PROVIDED DATA
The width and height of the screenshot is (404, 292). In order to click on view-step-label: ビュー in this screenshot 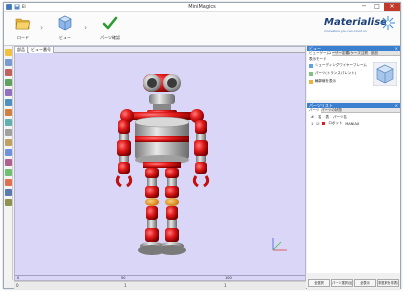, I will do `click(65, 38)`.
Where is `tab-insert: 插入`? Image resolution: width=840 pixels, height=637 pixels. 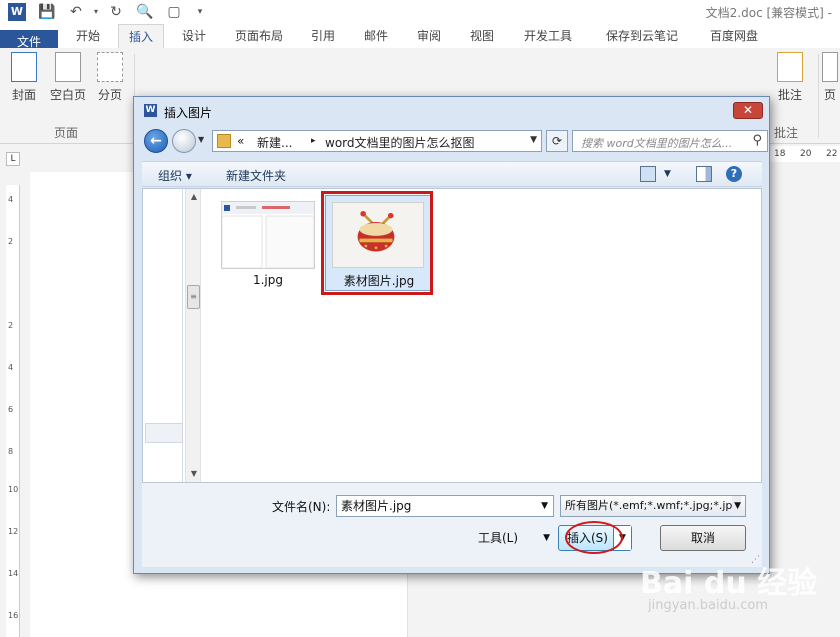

* * *

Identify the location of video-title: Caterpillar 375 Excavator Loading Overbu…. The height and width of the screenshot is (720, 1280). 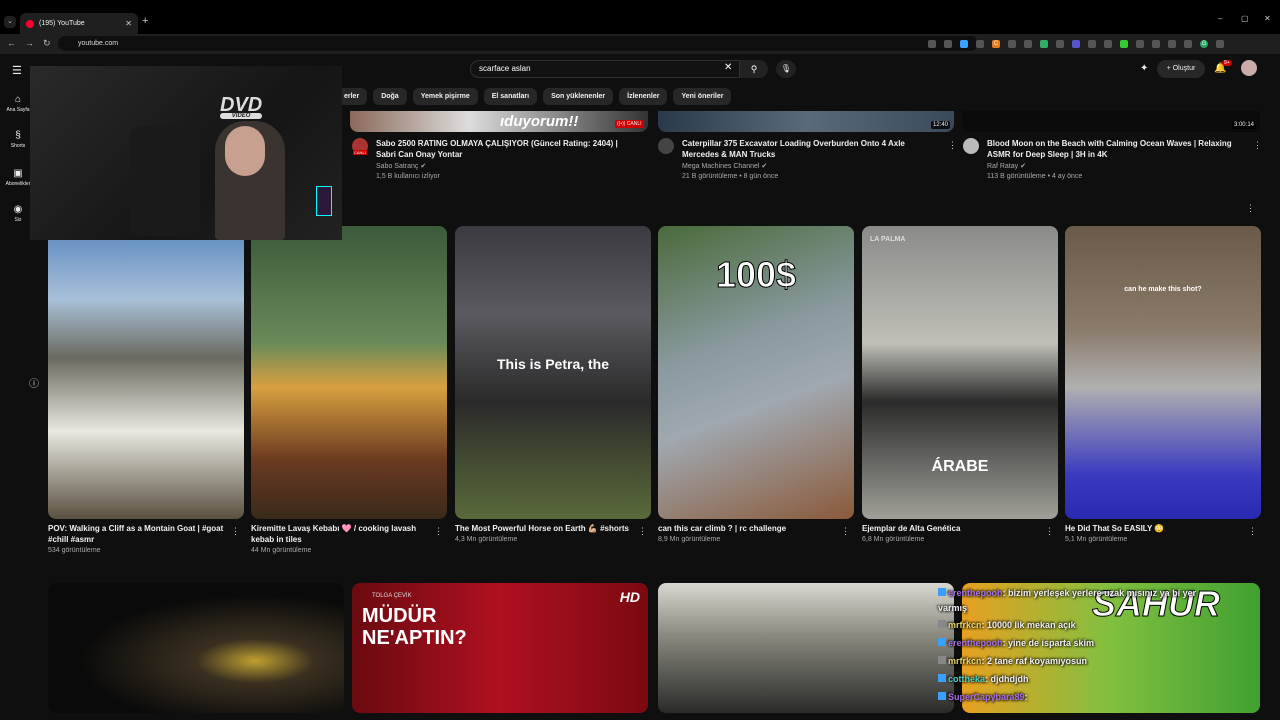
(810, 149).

* * *

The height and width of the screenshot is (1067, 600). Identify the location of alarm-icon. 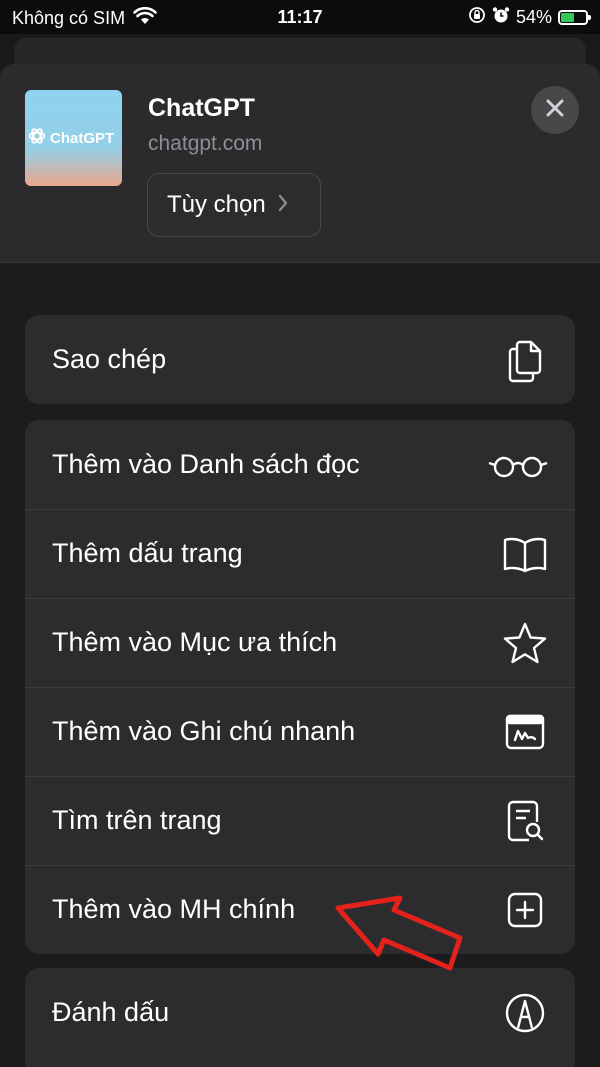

EXERCISE PROMPT
Print the entries starting at the line that contains "Identify the location of video-title: Caterpillar" and ending at the line that contains "(810, 149).", including both of those lines. Leave the pictures out.

ANSWER FOR THE TASK
Identify the location of video-title: Caterpillar 375 Excavator Loading Overbu…. The height and width of the screenshot is (720, 1280). 
(810, 149).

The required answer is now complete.